= Beginning of Section =
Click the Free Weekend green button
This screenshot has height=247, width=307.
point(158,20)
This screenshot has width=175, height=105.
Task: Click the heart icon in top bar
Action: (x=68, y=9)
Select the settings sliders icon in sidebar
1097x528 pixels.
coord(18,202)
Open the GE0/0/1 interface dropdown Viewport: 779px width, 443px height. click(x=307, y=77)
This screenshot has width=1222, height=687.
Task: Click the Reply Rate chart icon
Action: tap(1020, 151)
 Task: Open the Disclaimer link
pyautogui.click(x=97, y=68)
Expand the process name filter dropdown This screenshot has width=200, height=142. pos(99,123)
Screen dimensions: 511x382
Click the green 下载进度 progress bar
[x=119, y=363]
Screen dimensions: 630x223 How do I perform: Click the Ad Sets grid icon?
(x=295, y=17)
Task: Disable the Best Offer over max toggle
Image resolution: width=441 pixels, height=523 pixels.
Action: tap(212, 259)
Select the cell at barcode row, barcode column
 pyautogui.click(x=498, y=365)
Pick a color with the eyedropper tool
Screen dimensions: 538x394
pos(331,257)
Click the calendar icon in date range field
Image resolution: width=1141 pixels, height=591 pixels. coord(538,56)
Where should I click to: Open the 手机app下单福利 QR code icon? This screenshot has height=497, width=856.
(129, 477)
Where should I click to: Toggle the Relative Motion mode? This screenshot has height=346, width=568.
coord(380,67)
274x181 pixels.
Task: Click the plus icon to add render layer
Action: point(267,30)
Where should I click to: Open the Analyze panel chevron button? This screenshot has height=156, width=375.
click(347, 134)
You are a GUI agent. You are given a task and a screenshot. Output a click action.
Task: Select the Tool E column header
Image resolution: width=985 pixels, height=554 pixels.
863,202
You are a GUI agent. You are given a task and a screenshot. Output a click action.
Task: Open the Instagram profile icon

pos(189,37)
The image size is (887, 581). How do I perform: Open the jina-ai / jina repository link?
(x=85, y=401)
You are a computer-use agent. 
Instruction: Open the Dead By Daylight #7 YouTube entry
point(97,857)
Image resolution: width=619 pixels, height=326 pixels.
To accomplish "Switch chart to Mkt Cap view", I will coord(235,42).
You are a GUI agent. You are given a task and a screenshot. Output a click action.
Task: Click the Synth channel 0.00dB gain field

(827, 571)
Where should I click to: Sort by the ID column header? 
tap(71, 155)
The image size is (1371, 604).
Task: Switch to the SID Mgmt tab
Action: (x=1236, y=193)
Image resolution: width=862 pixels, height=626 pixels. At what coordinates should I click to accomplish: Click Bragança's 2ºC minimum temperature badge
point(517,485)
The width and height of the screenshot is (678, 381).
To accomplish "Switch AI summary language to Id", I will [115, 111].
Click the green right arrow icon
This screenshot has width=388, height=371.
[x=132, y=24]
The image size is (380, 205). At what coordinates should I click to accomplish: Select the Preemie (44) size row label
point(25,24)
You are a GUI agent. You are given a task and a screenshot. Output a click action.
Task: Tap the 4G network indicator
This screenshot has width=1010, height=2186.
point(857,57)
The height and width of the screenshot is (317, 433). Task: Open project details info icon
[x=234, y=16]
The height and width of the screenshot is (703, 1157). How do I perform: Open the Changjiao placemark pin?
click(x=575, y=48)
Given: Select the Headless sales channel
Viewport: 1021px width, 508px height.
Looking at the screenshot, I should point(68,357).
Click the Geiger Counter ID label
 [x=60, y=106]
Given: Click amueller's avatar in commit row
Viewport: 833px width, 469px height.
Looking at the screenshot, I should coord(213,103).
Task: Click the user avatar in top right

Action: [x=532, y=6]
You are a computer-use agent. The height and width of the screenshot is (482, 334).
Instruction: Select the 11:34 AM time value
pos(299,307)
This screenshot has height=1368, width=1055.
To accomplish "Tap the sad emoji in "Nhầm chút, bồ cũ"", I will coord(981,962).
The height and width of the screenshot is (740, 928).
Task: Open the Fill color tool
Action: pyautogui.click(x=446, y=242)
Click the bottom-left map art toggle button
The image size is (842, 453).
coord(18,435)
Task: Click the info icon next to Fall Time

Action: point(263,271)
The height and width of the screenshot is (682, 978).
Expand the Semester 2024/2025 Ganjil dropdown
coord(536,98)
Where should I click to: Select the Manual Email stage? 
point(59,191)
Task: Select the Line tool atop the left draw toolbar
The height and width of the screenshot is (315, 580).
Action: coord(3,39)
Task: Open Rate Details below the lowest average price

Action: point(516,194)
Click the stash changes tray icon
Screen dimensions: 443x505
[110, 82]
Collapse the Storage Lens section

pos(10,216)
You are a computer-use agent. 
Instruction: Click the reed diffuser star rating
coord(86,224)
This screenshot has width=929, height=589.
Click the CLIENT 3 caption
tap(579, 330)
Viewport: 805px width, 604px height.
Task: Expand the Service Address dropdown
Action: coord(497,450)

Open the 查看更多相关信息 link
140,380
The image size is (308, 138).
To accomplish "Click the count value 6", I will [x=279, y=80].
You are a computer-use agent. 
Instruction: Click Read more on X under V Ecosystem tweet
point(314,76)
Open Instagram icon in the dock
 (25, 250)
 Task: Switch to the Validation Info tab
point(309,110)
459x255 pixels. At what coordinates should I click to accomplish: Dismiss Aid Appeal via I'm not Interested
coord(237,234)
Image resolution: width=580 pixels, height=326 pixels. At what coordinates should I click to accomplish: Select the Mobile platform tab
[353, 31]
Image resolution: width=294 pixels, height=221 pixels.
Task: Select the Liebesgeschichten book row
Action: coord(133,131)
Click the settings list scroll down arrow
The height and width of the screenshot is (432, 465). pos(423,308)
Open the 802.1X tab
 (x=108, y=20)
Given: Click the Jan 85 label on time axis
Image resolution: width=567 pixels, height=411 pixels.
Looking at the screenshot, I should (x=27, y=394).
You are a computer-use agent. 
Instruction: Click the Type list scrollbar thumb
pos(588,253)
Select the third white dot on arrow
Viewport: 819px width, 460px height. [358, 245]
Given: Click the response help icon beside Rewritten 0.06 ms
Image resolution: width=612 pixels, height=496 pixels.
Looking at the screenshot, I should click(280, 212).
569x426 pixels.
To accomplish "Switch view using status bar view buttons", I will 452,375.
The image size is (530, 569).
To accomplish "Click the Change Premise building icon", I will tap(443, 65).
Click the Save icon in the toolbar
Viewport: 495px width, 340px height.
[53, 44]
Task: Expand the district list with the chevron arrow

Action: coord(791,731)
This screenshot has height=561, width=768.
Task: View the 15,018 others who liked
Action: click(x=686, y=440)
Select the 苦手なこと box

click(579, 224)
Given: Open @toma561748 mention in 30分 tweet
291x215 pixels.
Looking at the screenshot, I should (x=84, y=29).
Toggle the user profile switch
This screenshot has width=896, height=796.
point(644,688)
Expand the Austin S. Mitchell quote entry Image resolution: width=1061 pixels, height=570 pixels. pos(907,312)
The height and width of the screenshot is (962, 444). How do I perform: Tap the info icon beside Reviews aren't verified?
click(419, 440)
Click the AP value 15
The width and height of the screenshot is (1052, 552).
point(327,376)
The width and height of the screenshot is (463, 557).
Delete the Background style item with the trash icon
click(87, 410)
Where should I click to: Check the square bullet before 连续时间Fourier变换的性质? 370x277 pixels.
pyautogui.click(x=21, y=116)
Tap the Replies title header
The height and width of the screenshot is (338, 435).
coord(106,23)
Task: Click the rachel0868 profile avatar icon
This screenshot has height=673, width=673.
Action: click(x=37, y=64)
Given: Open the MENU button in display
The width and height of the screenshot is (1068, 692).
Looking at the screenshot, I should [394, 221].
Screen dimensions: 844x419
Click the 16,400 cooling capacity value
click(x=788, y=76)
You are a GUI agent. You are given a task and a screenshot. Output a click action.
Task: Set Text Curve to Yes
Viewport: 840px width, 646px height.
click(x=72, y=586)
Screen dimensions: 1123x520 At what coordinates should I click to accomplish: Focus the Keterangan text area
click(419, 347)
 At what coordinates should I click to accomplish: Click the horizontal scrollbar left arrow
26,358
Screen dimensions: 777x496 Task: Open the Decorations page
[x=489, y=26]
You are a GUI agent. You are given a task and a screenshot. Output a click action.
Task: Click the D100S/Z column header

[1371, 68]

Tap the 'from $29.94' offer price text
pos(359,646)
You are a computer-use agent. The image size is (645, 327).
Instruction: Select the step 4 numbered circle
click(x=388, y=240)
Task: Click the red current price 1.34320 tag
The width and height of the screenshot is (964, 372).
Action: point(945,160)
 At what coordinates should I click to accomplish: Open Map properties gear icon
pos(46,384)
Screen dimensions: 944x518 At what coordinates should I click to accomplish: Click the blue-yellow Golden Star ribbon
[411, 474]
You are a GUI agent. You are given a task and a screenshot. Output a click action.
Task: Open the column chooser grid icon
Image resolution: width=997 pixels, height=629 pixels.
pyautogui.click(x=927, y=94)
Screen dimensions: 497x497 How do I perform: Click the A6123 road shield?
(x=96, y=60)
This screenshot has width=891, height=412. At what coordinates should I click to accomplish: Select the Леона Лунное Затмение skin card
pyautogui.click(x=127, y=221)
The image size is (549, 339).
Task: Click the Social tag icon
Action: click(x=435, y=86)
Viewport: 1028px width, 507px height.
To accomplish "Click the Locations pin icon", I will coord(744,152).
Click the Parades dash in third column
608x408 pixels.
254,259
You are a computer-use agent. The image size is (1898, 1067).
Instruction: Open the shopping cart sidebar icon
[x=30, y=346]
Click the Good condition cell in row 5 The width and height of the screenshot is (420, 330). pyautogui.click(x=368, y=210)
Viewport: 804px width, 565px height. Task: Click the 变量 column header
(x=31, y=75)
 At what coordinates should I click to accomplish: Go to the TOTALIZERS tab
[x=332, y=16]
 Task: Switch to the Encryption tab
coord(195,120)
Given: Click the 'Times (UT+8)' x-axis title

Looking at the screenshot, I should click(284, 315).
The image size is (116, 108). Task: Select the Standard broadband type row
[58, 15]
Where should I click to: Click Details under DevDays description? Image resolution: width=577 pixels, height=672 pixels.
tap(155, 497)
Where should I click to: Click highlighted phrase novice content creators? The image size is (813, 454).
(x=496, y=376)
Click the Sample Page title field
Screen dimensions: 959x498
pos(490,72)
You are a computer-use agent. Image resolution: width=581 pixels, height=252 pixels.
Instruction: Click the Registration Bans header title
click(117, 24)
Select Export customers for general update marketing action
= End of Section =
From the records above, repeat exactly the lines from the one with "Instruction: Click the Type" through the one with "569x426 pixels.", both included.

Instruction: Click the Type list scrollbar thumb
pos(588,253)
Select the third white dot on arrow
Viewport: 819px width, 460px height. [358, 245]
Given: Click the response help icon beside Rewritten 0.06 ms
Image resolution: width=612 pixels, height=496 pixels.
Looking at the screenshot, I should click(280, 212).
569x426 pixels.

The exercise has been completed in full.